Международные организации могут попасть не во все лагеря беженцев
Фото: Mahmoud Hassano/File Photo, Reuters
— А в Идлибе вы были?
— Попасть в Идлиб было всегда сложно из-за ситуации в сфере безопасности. МККК не получил на это разрешение ни от одной стороны конфликта. И мы не можем оказать помощь, в которой нуждаются сотрудники и волонтеры Сирийского Арабского Красного Полумесяца, живущие в Идлибе. Обо всем, что происходит в Идлибе, мы получаем информацию от них и из СМИ.
— Как вам в принципе удается работать с обеими сторонами конфликта?
— Это принцип МККК со дня основания: всегда и везде работать со всеми сторонами конфликта. Мы ничего ни от кого не скрываем. Нам нужно, чтобы нас принимали все стороны конфликта и мы могли обеспечить безопасность нашей команды. Так что все десять лет в Сирии мы вели диалог и с противоборствующими сторонами, и с государствами, имеющими влияние на сирийский конфликт. Получение гуманитарного доступа было настоящим вызовом для нас. Не всегда мы могли добиться нужных разрешений от одной из сторон или же не могли пересечь линию фронта из-за непрекращающихся боев. Диалог был, но всегда хотелось добиться большего.
— Известно, что в Сирии погибли несколько сотрудников местных отделений Красного Полумесяца. Нашли ли вы тех, кто ответственен за их гибель? При каких обстоятельствах это произошло? И что вы делаете, чтобы снизить риск для своей команды?
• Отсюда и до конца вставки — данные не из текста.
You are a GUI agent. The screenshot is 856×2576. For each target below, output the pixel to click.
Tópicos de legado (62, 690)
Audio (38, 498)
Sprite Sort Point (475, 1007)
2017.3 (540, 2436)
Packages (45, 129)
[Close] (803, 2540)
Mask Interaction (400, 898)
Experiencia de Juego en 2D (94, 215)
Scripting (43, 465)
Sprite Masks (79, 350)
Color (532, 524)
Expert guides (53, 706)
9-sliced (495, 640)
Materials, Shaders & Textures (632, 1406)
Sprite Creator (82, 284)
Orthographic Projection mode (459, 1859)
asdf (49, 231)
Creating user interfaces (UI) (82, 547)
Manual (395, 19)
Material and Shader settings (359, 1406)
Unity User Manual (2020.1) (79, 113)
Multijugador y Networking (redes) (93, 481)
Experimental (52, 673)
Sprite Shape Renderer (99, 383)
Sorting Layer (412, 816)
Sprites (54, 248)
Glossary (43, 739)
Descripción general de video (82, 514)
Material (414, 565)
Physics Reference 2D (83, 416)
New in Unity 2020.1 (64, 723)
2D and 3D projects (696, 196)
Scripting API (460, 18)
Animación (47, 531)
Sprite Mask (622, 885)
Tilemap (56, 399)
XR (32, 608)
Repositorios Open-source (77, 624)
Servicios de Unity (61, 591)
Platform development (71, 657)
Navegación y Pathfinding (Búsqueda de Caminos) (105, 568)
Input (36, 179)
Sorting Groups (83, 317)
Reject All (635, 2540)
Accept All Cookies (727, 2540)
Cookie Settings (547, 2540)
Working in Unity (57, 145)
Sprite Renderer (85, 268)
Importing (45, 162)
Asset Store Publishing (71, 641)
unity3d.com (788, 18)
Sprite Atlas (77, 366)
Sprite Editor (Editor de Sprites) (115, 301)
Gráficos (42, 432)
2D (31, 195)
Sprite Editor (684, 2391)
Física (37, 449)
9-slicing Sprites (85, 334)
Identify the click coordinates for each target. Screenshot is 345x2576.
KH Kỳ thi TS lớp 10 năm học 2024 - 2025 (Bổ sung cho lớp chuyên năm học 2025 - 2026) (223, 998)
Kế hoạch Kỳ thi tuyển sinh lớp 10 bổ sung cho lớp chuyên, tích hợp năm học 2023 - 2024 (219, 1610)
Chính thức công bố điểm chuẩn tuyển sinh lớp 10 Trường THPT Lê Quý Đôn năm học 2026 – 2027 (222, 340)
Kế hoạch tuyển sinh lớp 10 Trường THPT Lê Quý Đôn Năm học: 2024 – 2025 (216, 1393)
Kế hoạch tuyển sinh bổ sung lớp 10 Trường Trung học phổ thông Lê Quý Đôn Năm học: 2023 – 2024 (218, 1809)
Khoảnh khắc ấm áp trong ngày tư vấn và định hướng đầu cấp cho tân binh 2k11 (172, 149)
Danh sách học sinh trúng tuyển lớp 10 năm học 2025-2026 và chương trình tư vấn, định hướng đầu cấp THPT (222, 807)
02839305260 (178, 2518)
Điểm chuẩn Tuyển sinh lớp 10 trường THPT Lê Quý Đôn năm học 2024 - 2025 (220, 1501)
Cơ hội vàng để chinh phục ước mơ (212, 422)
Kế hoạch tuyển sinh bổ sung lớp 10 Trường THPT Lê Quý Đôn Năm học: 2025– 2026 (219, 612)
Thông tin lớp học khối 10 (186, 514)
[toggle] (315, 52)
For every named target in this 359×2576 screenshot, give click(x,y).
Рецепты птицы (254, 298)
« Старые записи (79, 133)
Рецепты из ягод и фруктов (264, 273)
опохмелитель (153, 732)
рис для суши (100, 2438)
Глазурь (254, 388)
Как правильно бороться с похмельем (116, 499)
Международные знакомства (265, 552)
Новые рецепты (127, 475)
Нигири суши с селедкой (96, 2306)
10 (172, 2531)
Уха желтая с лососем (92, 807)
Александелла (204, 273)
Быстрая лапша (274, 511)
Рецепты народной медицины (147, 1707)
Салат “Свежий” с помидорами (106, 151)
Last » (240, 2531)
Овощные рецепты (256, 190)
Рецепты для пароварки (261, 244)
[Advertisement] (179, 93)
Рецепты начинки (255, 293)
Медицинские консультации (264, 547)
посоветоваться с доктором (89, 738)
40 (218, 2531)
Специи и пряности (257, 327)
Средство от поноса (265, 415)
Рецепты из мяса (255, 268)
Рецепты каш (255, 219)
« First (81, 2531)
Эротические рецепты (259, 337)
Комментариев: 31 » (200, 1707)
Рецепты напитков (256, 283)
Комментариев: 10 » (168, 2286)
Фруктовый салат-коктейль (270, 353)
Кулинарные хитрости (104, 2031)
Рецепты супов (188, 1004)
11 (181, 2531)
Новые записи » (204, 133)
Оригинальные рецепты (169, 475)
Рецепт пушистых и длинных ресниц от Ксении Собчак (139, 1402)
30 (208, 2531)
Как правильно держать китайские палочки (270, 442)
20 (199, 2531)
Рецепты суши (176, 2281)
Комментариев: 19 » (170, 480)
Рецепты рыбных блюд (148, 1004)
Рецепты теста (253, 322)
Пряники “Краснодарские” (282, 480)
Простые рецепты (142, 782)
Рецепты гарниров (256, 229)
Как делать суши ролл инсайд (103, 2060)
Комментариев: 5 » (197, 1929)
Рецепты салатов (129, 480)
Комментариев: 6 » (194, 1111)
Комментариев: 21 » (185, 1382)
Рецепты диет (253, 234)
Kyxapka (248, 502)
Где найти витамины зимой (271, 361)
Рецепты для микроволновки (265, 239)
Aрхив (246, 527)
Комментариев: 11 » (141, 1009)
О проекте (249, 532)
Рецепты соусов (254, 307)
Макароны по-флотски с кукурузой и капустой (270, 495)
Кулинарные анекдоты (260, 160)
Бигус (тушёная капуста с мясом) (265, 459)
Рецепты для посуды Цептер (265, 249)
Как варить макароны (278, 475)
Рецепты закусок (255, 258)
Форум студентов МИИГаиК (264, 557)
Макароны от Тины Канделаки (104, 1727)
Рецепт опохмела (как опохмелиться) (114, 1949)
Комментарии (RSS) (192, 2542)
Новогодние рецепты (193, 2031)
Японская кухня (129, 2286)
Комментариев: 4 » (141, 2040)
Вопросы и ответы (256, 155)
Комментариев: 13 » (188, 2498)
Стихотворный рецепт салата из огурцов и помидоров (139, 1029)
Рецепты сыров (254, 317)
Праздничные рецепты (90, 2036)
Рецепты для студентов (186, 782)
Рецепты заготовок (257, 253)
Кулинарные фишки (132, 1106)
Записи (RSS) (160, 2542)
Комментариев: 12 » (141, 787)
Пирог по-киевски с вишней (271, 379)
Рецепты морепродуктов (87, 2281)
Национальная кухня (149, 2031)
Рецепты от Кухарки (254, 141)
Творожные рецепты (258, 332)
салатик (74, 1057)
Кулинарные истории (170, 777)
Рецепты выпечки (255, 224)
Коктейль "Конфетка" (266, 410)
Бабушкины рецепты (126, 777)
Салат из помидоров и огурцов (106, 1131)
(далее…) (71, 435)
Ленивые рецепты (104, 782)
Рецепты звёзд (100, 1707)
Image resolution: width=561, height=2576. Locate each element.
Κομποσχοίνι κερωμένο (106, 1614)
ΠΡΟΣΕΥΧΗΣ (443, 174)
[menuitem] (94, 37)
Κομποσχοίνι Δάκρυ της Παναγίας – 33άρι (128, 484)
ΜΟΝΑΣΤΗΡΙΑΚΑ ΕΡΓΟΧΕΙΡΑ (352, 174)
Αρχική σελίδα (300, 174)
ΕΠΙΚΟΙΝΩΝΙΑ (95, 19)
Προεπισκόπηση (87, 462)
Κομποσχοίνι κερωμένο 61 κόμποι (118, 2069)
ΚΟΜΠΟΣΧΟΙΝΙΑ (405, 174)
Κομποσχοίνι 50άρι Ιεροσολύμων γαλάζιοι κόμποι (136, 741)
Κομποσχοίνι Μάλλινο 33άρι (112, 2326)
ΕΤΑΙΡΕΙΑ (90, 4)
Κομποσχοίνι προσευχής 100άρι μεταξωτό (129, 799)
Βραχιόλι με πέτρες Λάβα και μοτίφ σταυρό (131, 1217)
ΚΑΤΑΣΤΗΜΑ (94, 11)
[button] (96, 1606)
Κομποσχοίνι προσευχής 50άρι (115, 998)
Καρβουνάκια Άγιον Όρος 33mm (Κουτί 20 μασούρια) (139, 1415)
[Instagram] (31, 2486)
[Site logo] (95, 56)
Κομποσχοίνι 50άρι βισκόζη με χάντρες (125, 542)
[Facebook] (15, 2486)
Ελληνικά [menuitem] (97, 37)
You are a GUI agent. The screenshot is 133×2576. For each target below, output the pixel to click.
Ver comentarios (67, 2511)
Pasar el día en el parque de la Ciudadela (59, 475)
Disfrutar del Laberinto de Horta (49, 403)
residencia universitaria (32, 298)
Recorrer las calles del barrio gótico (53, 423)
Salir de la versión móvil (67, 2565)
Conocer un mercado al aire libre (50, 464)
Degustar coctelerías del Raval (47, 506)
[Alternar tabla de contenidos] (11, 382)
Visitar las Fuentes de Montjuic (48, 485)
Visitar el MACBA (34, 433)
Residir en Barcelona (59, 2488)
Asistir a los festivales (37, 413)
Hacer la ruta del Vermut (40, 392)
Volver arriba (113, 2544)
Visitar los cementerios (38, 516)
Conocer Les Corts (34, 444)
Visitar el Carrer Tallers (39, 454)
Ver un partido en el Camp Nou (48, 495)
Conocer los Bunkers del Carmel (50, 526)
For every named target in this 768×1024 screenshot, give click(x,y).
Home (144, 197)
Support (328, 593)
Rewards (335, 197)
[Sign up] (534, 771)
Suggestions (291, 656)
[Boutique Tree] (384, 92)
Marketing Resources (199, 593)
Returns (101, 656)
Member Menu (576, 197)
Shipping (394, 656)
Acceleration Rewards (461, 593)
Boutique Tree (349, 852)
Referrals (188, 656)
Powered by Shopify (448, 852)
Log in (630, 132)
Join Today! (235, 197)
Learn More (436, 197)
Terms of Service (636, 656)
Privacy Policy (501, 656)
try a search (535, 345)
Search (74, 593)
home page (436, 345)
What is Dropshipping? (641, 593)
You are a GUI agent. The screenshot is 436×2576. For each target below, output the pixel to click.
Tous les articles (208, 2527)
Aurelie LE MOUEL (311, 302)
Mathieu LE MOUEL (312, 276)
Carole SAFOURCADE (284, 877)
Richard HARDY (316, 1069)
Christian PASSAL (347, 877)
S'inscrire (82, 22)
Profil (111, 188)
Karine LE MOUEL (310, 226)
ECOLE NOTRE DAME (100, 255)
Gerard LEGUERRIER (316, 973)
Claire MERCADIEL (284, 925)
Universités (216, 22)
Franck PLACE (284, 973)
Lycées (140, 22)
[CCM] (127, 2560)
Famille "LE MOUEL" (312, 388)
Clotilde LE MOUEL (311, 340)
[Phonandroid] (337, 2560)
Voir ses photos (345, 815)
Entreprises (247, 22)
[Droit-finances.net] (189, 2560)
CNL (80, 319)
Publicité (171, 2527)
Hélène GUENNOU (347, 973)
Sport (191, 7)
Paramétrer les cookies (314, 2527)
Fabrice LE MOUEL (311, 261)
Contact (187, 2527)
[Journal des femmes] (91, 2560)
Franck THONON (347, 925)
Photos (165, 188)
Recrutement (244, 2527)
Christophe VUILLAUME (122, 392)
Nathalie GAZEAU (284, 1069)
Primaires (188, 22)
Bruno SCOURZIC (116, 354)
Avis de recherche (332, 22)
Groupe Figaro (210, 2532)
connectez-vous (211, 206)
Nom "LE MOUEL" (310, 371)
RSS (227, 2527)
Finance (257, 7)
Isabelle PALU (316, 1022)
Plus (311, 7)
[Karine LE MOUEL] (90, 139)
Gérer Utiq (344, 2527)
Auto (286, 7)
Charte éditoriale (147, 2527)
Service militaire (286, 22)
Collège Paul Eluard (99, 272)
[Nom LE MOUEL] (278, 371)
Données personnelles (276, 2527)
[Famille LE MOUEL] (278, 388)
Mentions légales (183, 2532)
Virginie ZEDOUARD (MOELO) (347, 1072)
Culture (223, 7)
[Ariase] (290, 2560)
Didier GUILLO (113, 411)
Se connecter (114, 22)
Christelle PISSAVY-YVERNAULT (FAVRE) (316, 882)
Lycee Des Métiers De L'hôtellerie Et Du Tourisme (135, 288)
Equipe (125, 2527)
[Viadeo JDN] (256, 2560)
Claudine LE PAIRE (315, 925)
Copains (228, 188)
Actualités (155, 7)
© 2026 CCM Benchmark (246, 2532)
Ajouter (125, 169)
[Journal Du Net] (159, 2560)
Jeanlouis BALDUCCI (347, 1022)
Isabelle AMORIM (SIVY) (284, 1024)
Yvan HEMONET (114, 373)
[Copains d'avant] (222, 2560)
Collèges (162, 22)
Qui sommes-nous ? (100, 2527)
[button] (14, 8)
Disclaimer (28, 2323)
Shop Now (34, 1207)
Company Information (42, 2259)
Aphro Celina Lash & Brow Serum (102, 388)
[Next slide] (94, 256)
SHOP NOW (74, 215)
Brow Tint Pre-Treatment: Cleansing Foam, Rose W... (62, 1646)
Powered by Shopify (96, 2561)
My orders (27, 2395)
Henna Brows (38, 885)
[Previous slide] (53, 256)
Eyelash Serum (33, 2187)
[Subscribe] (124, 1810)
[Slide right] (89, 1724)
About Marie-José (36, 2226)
— Да. Это большая трагедия. Некоторые погибли при исполнении своего долга, другие просто стали жертвами конфликта как рядовые граждане просто потому, что в Сирии гибнет гражданское население. И то и другое неприемлемо. Кроме того, гуманитарные работники защищены международным гуманитарным правом. Мы много работаем с Сирийским Арабским Красным Полумесяцем, чтобы лучше обеспечить безопасность сотрудников. Это и риск-менеджмент, и радиосвязь, и расширение контактов с силами, контролирующими те или иные районы. Но, к сожалению, бывали случаи, когда логика войны брала верх. Погибло много невинных и отважных добровольцев из сирийского Красного Полумесяца, были похищены коллеги из МККК. Все это демонстрирует, как тяжело проводить гуманитарные операции во время конфликта, и напоминает нам о трудностях, с которыми ежедневно сталкиваются сирийцы.